Élaborer une documentation conforme
La documentation des prix de transfert doit être préparée en amont et être disponible à tout moment pour l’administration fiscale, notamment en cas de contrôle. Elle comprend généralement deux volets :
- Le fichier principal (Master File) : il s’agit de la présentation du groupe et de ses activités, de sa structure organisationnelle et de sa politique globale de prix de transfert.
- Le fichier local (Local File) : ce document comporte l’ensemble des détails spécifiques à l’entité française, incluant les transactions intragroupe, les analyses fonctionnelles et les méthodes de détermination des prix.
Cette documentation doit démontrer que les prix pratiqués sont conformes au principe de pleine concurrence, en s’appuyant notamment sur des analyses de comparabilité.

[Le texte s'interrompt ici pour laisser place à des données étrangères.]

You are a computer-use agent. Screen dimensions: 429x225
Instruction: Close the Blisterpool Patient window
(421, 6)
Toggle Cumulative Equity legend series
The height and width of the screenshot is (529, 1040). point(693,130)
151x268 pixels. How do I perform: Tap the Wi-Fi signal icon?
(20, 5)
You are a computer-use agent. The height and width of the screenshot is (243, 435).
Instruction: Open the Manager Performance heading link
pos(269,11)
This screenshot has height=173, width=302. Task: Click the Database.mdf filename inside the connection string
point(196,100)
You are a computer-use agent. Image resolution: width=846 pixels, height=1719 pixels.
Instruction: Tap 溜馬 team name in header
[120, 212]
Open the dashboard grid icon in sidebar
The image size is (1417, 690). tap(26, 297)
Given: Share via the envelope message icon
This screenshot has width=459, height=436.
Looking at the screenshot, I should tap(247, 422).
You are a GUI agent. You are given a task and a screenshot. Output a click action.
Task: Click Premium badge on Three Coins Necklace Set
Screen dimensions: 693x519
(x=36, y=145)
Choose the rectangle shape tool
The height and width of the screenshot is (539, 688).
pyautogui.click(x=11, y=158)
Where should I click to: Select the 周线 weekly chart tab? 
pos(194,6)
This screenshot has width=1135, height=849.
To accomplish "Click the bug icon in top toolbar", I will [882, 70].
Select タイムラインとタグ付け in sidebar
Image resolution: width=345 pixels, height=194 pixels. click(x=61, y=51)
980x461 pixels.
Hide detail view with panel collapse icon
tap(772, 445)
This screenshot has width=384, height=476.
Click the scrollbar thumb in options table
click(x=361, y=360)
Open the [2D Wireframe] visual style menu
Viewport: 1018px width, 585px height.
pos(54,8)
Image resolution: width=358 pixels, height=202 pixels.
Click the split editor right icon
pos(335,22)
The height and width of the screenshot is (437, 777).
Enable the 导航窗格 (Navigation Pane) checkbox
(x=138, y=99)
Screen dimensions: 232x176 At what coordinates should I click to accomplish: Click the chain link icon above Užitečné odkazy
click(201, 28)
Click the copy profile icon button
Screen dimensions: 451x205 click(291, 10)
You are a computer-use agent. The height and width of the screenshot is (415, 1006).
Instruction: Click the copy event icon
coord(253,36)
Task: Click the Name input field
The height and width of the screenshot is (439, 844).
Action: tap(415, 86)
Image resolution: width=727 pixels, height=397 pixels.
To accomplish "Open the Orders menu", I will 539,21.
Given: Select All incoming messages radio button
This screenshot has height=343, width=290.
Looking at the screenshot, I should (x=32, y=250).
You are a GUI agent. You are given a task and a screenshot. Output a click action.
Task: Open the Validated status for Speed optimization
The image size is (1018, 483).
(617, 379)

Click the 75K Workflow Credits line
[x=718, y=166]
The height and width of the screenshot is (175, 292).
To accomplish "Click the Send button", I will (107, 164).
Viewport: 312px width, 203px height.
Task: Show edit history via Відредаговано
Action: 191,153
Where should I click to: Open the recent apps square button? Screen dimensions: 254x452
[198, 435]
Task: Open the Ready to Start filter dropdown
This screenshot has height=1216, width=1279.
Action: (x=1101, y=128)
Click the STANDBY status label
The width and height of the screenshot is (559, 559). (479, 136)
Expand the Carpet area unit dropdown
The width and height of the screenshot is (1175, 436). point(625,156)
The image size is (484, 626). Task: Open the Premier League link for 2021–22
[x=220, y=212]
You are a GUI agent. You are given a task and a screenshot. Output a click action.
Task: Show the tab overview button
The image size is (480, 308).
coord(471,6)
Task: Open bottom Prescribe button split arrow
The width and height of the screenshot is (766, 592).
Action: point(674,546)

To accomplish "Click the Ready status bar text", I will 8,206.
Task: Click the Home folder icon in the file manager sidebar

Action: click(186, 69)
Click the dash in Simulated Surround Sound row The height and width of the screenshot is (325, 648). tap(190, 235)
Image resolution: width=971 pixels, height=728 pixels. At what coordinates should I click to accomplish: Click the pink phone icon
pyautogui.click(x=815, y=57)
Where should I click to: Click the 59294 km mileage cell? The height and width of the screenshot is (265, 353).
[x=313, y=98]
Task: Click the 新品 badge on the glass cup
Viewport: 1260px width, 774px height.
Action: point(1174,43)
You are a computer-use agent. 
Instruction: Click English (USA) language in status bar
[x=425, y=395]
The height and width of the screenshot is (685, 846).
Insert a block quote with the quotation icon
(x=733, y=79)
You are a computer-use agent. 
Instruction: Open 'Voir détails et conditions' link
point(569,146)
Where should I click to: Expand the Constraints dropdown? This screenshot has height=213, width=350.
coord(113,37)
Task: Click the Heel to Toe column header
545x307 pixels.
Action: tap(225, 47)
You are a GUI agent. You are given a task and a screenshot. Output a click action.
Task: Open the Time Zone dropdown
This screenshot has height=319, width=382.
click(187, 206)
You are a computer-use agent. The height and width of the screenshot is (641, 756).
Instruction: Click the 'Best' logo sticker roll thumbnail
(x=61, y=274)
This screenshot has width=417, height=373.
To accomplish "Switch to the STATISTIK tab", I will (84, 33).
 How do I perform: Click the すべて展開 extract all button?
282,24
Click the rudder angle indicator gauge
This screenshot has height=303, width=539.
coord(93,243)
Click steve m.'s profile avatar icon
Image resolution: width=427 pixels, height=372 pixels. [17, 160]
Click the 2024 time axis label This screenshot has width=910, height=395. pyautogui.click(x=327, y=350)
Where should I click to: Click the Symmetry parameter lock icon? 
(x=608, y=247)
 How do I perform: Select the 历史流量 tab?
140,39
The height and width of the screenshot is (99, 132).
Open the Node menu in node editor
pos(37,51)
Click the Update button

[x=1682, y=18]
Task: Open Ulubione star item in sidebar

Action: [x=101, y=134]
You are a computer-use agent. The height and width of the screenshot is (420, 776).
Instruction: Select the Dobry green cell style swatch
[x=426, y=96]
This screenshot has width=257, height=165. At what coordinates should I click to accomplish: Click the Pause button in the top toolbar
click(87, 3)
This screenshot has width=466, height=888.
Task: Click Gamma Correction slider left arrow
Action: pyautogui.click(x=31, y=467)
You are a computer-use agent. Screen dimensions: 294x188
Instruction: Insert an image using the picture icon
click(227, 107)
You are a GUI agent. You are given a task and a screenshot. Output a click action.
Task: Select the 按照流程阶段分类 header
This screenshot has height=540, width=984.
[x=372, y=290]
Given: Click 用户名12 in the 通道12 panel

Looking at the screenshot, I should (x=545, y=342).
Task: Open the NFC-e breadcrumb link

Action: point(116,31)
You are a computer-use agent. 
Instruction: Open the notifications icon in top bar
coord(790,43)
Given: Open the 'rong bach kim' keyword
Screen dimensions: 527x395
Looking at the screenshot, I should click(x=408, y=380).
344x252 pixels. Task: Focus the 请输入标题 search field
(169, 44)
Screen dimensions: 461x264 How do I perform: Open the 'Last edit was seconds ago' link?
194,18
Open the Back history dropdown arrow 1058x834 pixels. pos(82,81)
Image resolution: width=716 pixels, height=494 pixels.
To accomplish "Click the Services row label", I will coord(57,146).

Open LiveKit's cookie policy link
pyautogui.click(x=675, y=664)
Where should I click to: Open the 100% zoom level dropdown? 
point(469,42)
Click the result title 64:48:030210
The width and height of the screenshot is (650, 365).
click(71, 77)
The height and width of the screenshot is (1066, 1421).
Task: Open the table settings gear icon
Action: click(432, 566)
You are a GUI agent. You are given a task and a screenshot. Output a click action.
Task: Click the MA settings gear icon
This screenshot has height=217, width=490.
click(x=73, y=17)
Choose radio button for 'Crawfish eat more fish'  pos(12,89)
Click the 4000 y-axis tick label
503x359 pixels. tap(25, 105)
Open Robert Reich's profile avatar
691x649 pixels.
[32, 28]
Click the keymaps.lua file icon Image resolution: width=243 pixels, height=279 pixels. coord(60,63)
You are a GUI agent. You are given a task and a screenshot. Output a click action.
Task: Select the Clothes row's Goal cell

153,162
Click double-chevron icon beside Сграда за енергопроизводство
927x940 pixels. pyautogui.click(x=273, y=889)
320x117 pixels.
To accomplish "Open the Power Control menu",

A noter : plusieurs États ont adopté le standard mondial de documentation conçu par l’OCDE et appliqué par la France. C’est le cas, par exemple, de l’Allemagne, de la Chine ou encore de l’Espagne. Dans ces pays, le fichier principal conçu pour la France pourra être réutilisé, tandis que le même format pourra être retenu pour le fichier local.
Identifier les entités concernées
Les obligations en matière de prix de transfert s’appliquent aux entreprises françaises ou aux établissements établis en France qui entretiennent des relations avec des entités liées, qu’elles soient situées en France ou à l’étranger. Avant la phase d’implantation sur le territoire français, ces prix de transfert doivent être anticipés pour limiter les risques.
Les PME et ETI, bien que souvent en dessous des seuils de chiffres d’affaires, ne sont pas exemptées. En cas de contrôle fiscal, elles peuvent également être tenues de fournir les mêmes informations que celles qui sont exigées des grandes entreprises. D’où l’importance de ne pas ignorer le sujet, même sans être a priori concerné.
Anticiper les sanctions en cas de non-conformité
Le non-respect des obligations en matière de prix de transfert expose les entreprises à des sanctions financières significatives. Depuis 2024, l’amende pour absence ou insuffisance de documentation est de 50 000 euros minimum par exercice. Elle peut atteindre 0,5 % du montant des transactions non documentées ou 5 % des redressements effectués.
Quant à la déclaration pays-par-pays, les entreprises qui ne se soumettent pas à cette obligation sont passibles d’une amende de 100 000 euros maximum.
Assurer la cohérence entre documentation et pratiques réelles
La documentation des prix de transfert est opposable à l’entreprise. Cela signifie que si les méthodes décrites ne correspondent pas aux pratiques réelles, l’administration fiscale peut présumer un transfert indirect de bénéfices. Il est donc crucial de veiller à la cohérence entre la documentation, les contrats et les opérations effectives de l’entreprise.
Gérer les actifs incorporels difficiles à évaluer
Les actifs incorporels, tels que les brevets ou les marques, posent des défis particuliers en matière de valorisation. La loi de finances pour 2024 permet à l’administration fiscale de réévaluer ces actifs sur la base de résultats postérieurs à la transaction, étendant le délai de reprise à six ans.
Intégrer les prix de transfert dans la stratégie d’implantation
Les prix de transfert ne sont pas seulement une obligation fiscale : ils influencent aussi la stratégie d’implantation de l’entreprise. Ainsi, une politique bien définie peut permettre d’optimiser la charge fiscale de l’organisation, tout en facilitant les relations avec les autorités. Il est donc recommandé d’intégrer cette dimension dès les premières étapes de l’implantation en France.
Se faire accompagner par des experts
Compte tenu de la complexité des règles en matière de prix de transfert et des risques associés, il est largement conseillé de faire appel à des spécialistes en fiscalité internationale pour en assurer le respect. Avocats spécialisés ou experts-comptables pourront ainsi vous accompagner tout au long du processus.
Ce qu’il faut retenir :
- Une implantation réussie en France nécessite une attention particulière aux règles de prix de transfert. Cela suppose une préparation rigoureuse en amont, ainsi que l’établissement d’une documentation cohérente pour se conformer aux exigences fiscales et éviter les sanctions.
- La France impose trois obligations en matière de prix de transfert (en fonction des seuils de chiffres d’affaires) : documentation, déclaration annuelle et déclaration pays par pays.
- Les prix de transfert doivent être anticipés dès la phase d’implantation pour limiter les risques en matière fiscale.
- Les transactions intragroupe doivent être alignées sur les prix de marché pratiqués entre entités indépendantes.
- En cas de non-conformité, des sanctions financières significatives sont prévues par la loi.